Organic revenue growth was complemented by a significant contribution from acquisitions that increased total revenue for the half year by 17.8 per cent in constant currency. The five branch Regts business in Friesland that was acquired in January 2022 performed strongly and growth in the North East region was further enhanced by the four branch Govers business acquired in April 2021.
Half year revenue in IKH, the leading workwear, personal protective equipment, and tools wholesaler in Finland, was lower than the pre-acquisition comparative period in 2021. This was mainly due to lower demand for a number of weather sensitive seasonal categories in the early months of the year. Trading has been affected by weaker consumer confidence in light of the conflict in Ukraine but improved in May and June and we are confident that this high-quality business provides a sound growth platform in the Nordic region.
As anticipated, there was a significant normalisation of revenue in the Woodie’s DIY, Home and Garden business in Ireland particularly in the four months to the end of April following the exceptional gains made in the prior year when Woodie’s traded as an essential retailer while Ireland was in lockdown.
Customers continued to be strongly engaged in DIY, home and garden projects and revenue for the half year was ahead of the pre-pandemic level in 2019 by 25.6 per cent. This is a more meaningful indicator of performance and a measure of the significant progress made in recent years from a relentless focus on improving the customer experience.
CPI Mortars grew revenue strongly in a market that continued to see demand for new homes surpass supply.
StairBox, a manufacturer of bespoke staircases for the secondary housing market, sustained good volume growth through the first half.
Proceeds from previously announced property disposals were £24.0 million in the half year and the profit on disposal was £18.2 million.
Reflecting the Group’s disciplined approach to capital allocation and supported by its strong financial position, in May we commenced a buyback programme of up to £100 million to be completed by the end of the year. As at 30 June 2022, the Group had completed £43.8 million of the buyback programme.

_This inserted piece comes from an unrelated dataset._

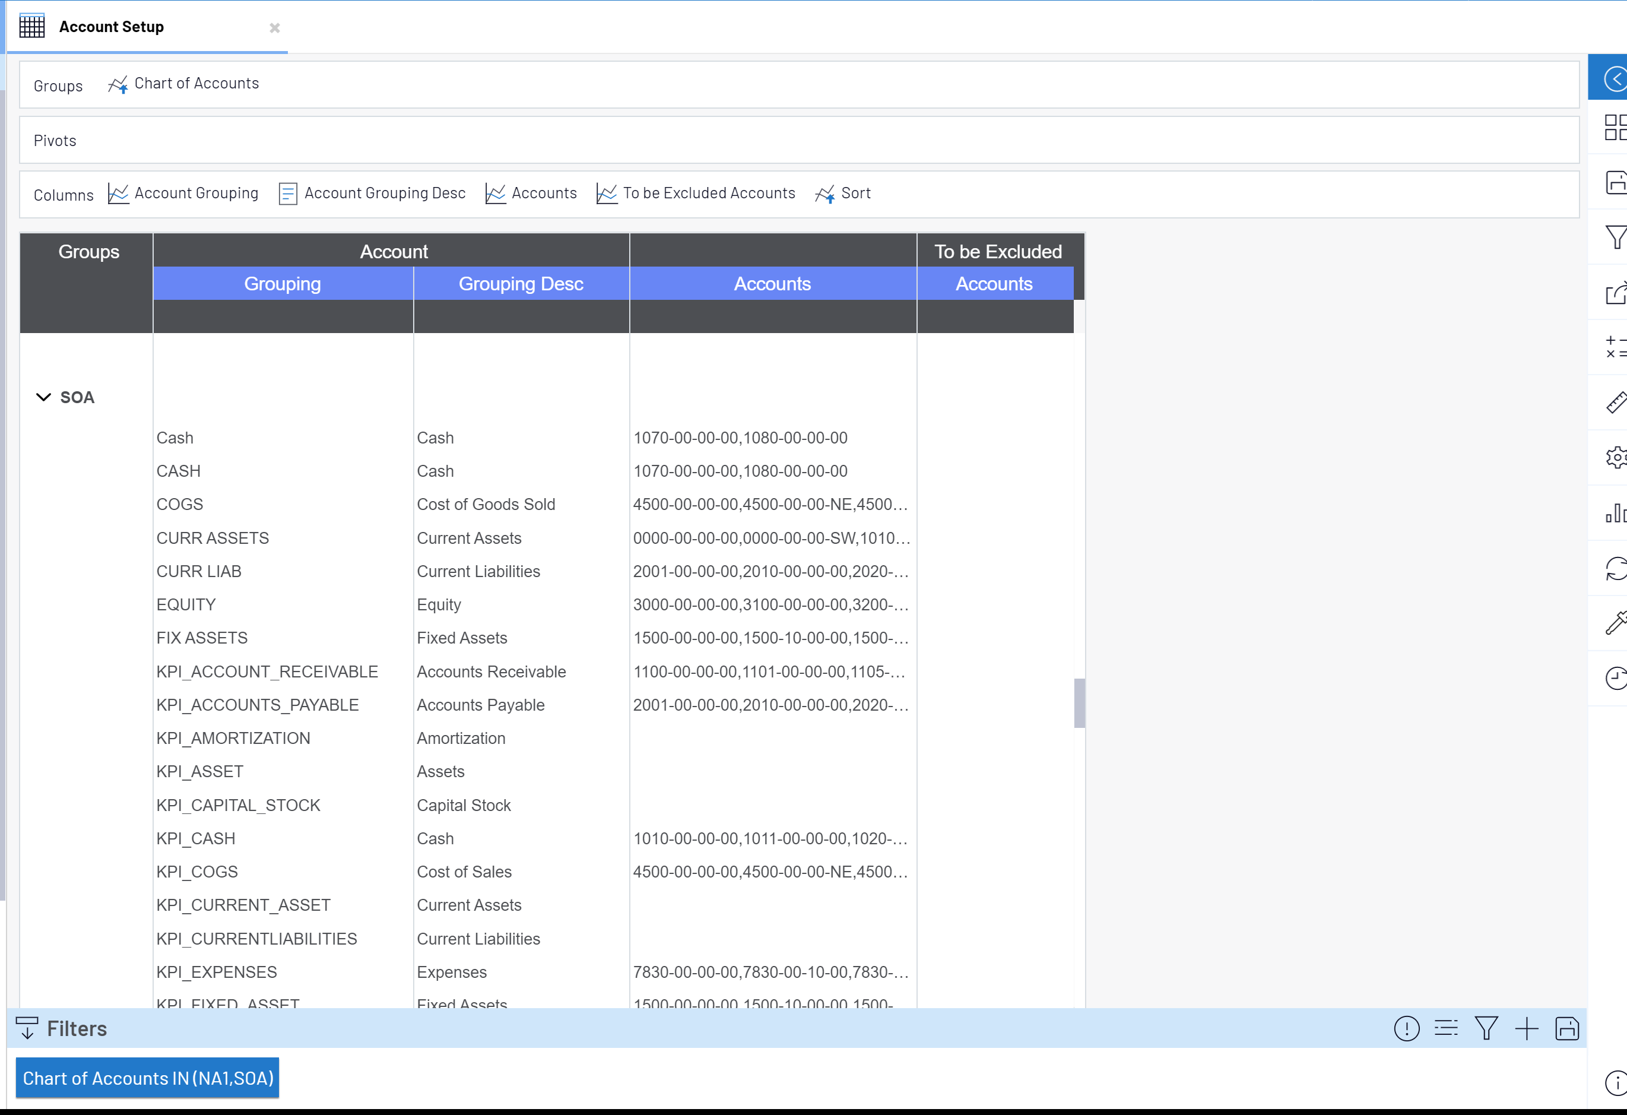The image size is (1627, 1115).
Task: Toggle the filter summary list in Filters bar
Action: (1446, 1028)
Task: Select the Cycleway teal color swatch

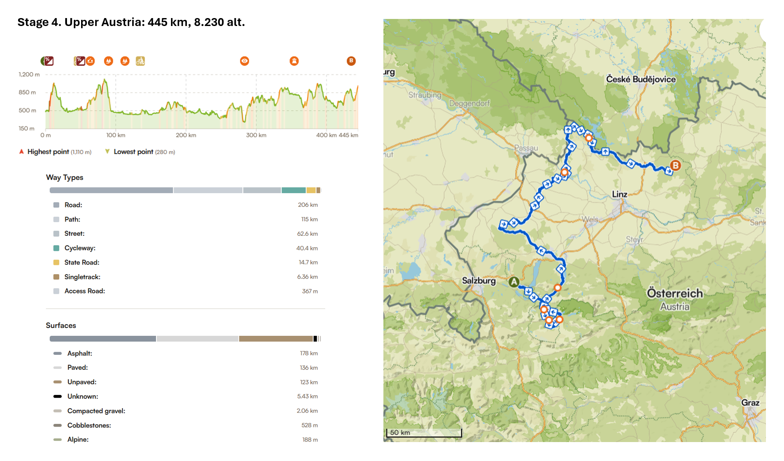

A process to appoint a new Group Chief Executive Officer has commenced with the support of an executive search firm. As previously announced Mr. Gavin Slark will continue in his roles as CEO and Board Director until 31 December 2022.

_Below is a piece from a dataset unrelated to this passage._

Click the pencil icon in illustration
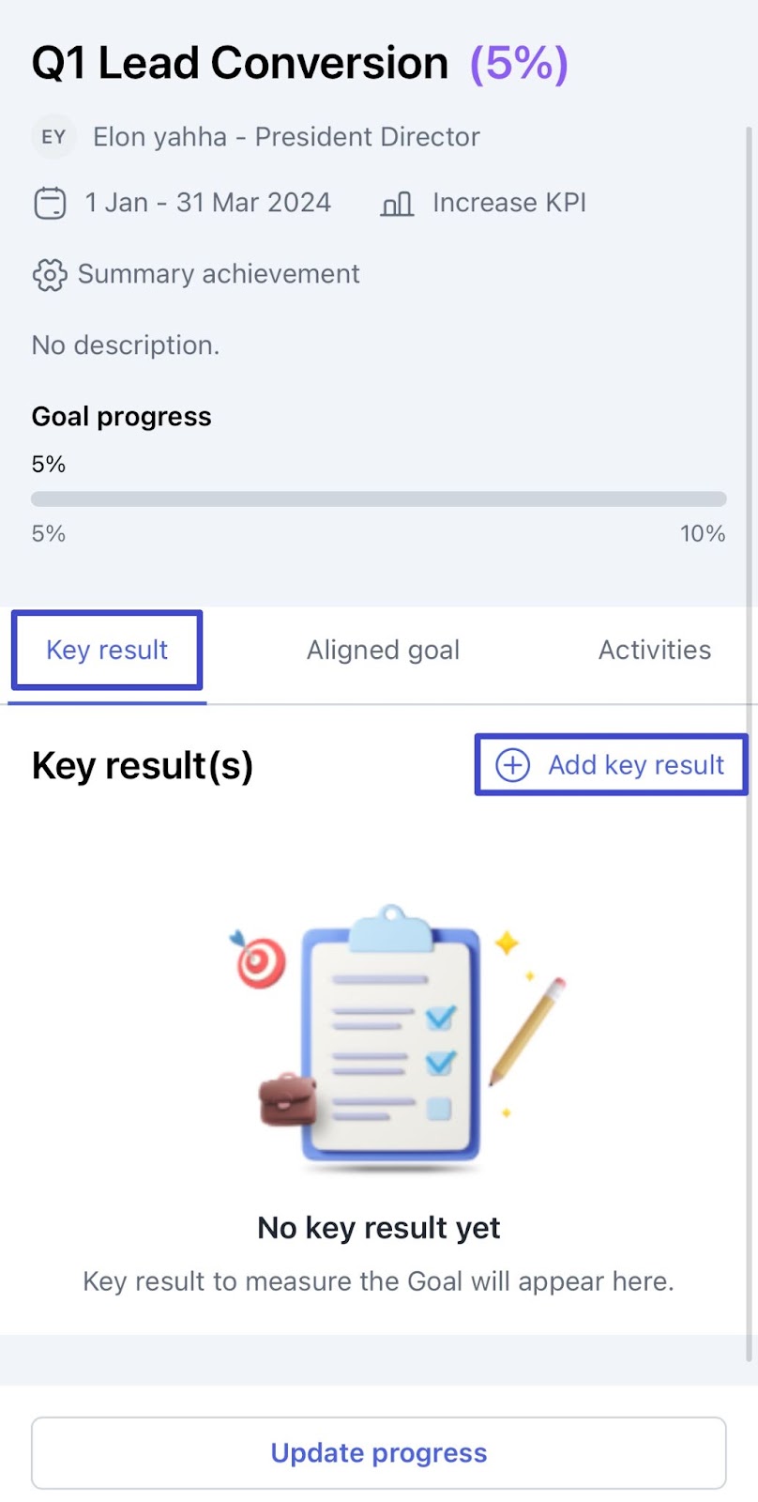The width and height of the screenshot is (758, 1502). [x=527, y=1031]
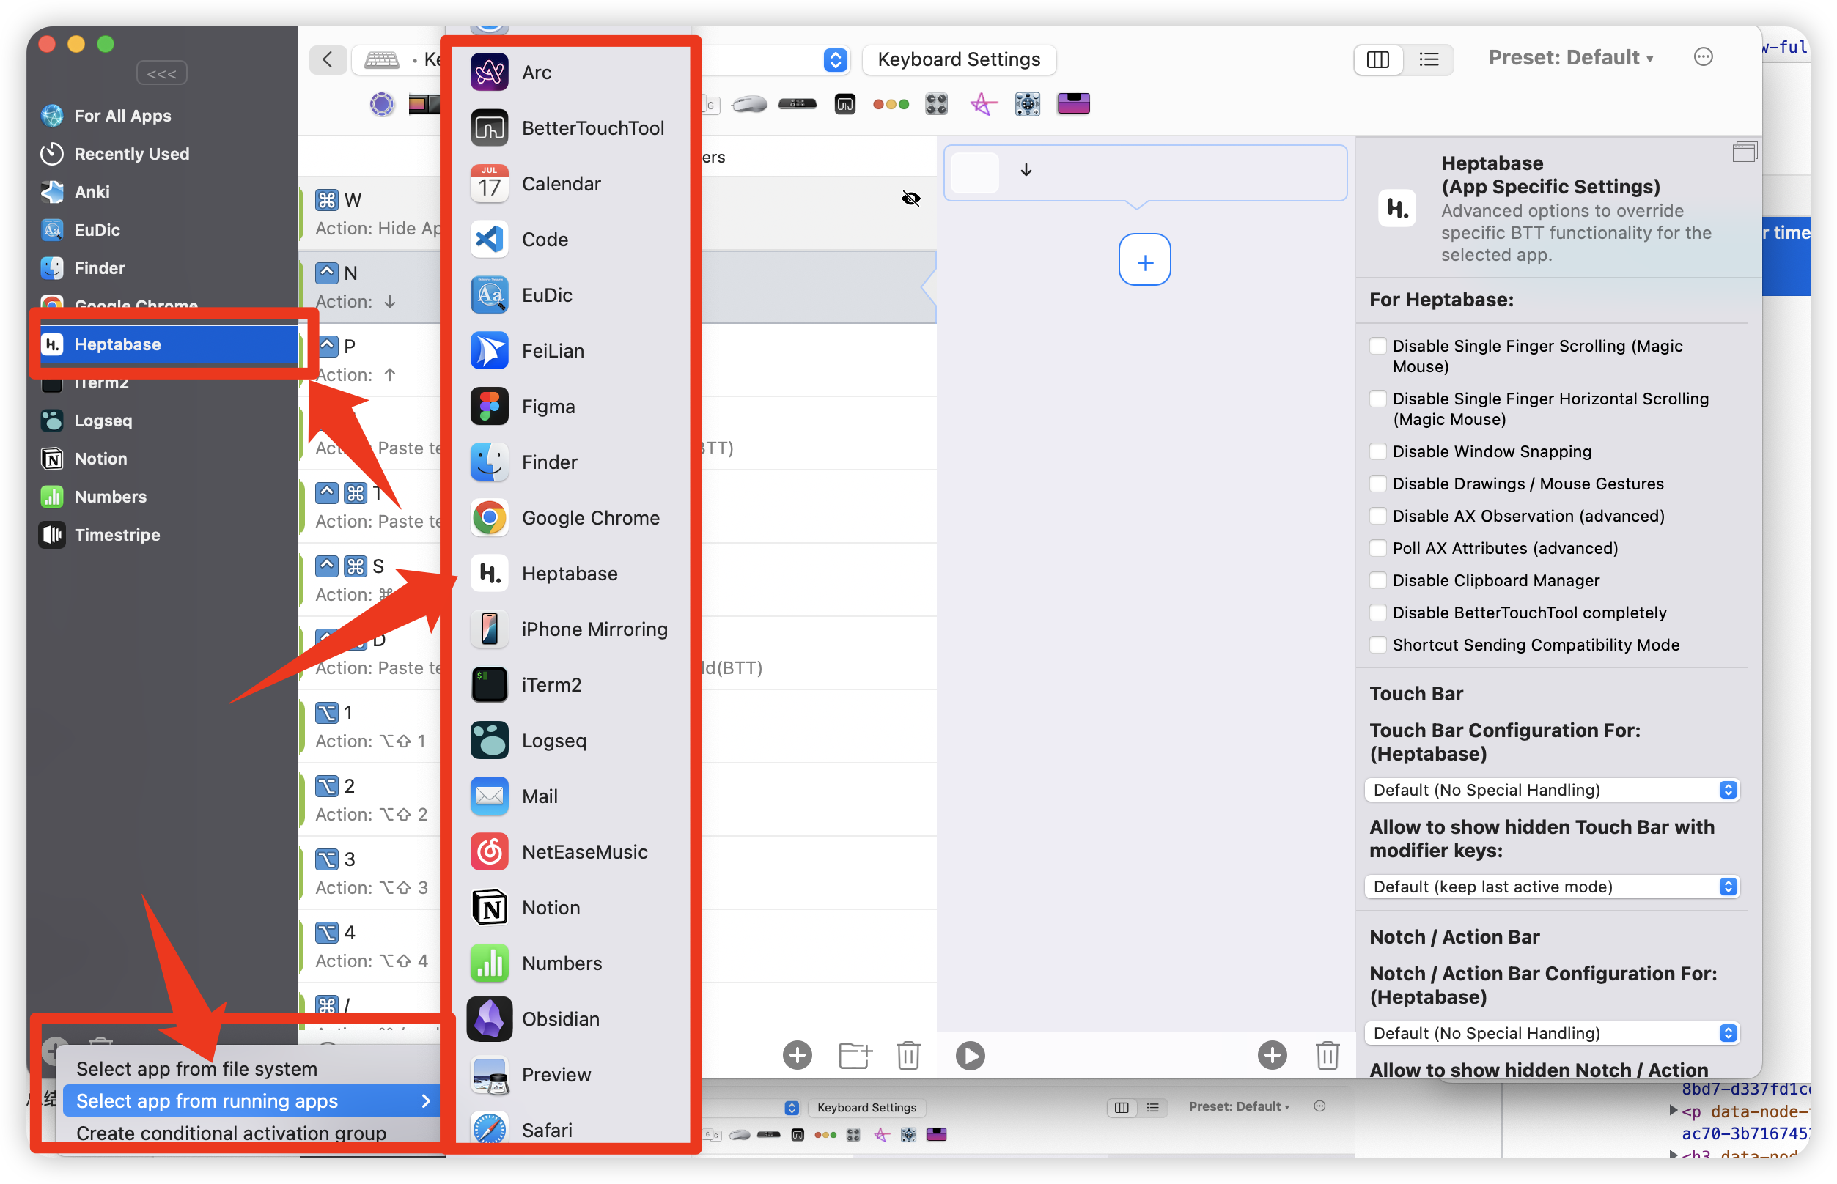Select Timestripe in the sidebar app list
1837x1184 pixels.
(117, 535)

Gavin Slark, Chief Executive Officer of Grafton Group plc, commented today:
"The Group’s overall trading performance was good against a very strong comparator in the first half of last year and our operating profit expectations for the full year are unchanged. Notwithstanding current macro-economic risks, our portfolio of resilient high performing businesses has the flexibility to adapt to changing circumstances and is well positioned to outperform.Gavin Slark Chief Executive Officer
Grafton is in a very strong financial position and, with a pipeline of acquisition opportunities, the Group is well positioned to make continued progress on the delivery of its strategy."